Does anybody know roughly what percent of recruits are older and if many actually pass their BMQ course? From what I have been reading it is geared towards athletic young people who are in late teens to early 20's so it is a real concern to those who are older and are thinking of joining. Like myself who is 40 almost 41 but am a tradesman who is considering a non combat job in the CF. Thanks for any info.


----------



## Mike Baker (14 Oct 2008)

It doesn't matter. There have been questions like this asked before. Try a search next time.


Beav


----------



## aesop081 (14 Oct 2008)

jonz67 said:
			
		

> From what I have been reading it is geared towards athletic young people who are in late teens to early 20's



War is geared towards young people....not just BMQ. Older people not only pass but do very well but it doesnt end after BMQ no matter what trade you pick.



> Like myself who is 40 almost 41 but am a tradesman who is considering a non combat job in the CF.



Every single job in the CF can be a combat job.

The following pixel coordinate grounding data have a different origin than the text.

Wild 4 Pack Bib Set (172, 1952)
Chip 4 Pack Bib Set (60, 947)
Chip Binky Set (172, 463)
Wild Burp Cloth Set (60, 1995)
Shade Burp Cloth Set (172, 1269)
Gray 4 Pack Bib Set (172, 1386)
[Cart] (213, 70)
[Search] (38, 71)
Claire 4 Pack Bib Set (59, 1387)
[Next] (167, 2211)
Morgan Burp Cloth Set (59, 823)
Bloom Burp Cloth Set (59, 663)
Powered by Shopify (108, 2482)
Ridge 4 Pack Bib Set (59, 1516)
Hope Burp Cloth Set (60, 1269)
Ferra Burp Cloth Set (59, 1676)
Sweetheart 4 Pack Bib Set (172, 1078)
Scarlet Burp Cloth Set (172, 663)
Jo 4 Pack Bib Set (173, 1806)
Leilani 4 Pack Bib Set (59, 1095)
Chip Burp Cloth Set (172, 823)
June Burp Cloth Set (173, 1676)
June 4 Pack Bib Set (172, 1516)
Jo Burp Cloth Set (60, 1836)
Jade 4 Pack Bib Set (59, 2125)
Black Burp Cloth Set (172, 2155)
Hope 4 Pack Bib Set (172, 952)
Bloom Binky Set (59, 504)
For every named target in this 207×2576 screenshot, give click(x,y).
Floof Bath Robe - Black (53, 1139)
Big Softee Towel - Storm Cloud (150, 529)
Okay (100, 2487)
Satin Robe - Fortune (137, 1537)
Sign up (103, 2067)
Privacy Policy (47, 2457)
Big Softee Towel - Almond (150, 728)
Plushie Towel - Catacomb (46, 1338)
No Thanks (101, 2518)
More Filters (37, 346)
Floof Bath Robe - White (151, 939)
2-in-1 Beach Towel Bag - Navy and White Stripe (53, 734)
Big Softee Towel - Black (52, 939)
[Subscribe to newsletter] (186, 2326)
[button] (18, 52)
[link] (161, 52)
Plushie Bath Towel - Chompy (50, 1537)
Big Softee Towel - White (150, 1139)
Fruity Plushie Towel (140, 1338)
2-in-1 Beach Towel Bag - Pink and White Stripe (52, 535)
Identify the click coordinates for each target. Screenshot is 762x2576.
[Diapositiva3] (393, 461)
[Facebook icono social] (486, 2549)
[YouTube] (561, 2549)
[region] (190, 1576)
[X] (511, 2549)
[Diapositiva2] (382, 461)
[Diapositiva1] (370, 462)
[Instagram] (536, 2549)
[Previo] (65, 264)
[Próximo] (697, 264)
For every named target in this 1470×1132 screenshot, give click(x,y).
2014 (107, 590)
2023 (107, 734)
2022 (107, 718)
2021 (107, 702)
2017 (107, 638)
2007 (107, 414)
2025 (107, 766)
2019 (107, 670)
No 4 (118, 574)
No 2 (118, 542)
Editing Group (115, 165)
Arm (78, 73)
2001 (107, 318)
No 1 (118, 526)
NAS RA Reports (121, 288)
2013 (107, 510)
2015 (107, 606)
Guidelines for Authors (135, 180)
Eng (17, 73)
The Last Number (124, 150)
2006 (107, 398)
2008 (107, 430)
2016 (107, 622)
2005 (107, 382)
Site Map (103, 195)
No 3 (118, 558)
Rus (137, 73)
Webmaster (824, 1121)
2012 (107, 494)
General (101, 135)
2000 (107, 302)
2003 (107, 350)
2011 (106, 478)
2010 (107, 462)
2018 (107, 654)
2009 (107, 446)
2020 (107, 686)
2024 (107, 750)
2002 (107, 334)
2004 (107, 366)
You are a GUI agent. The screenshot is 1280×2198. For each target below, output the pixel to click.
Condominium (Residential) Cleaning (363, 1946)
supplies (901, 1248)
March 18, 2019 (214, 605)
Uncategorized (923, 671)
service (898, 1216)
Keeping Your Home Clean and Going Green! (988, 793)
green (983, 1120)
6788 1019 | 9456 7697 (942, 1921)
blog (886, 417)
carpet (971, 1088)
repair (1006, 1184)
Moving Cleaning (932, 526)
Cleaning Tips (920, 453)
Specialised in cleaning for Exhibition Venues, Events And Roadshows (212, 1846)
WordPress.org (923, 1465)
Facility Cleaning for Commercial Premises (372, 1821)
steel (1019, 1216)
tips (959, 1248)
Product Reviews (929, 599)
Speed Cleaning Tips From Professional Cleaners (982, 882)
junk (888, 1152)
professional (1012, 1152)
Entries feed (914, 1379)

The enemy wont ask you if you are an infanteer or a clerk before attacking your camp.


----------



## Ex-Dragoon (14 Oct 2008)

Beaver while we appreciate your help in guiding people to use the search function try and word your posts a little more diplomatically please.


----------



## PanaEng (14 Oct 2008)

Yes it is physical, but as someone said in another thread, it is 10% physical and 90% mental. That being said, don't arrive there thinking that it is okay to leave room for improvement throughout the course. The better prepared you are the easier it is going to be. From what I recall, about half of the people that show up are not properly prepared physically or mentally. Physically, the younger you are the faster you recover; so in your case I would be training really hard. Aim for the incentive level on the Express test - not just the minimum. 
As an older adult you should have an easier time mentally provided that this is really what you want to do and are focused on achieving it.
When I did basic I thought it was really hard; then I did QL3 (engineers) and thought basic was a walk in the park; then I did CLC (combat leaders course) and started to confuse basic with Kindergarten and QL3 was a scouts meeting...

anyway, do a search and you will find more.

cheers,
Frank


----------



## Piccillo (18 Oct 2008)

If you were going to be an infanteer I would warn you away to be honest, Oldest infanteer I seen pass battleschool was 35.

as for basic, you can pass it at 40. Like someone said earlier its 10% physical. Just start now, stay away from weight training since you hardly do any of that in BMQ and stick to cardio and body weight training, running and pushups.

if you can run 10km in under an hour youll do fine, if you can do 40 pushups youll do fine.

the BMQ fitness is more of a base requerment, once you get further into your trade, you should be able to do BMQ level fitness with ease, dispite what trade you are.

just always improve upon it, you may be 40, but thats still young. just train hard, fight easy.


----------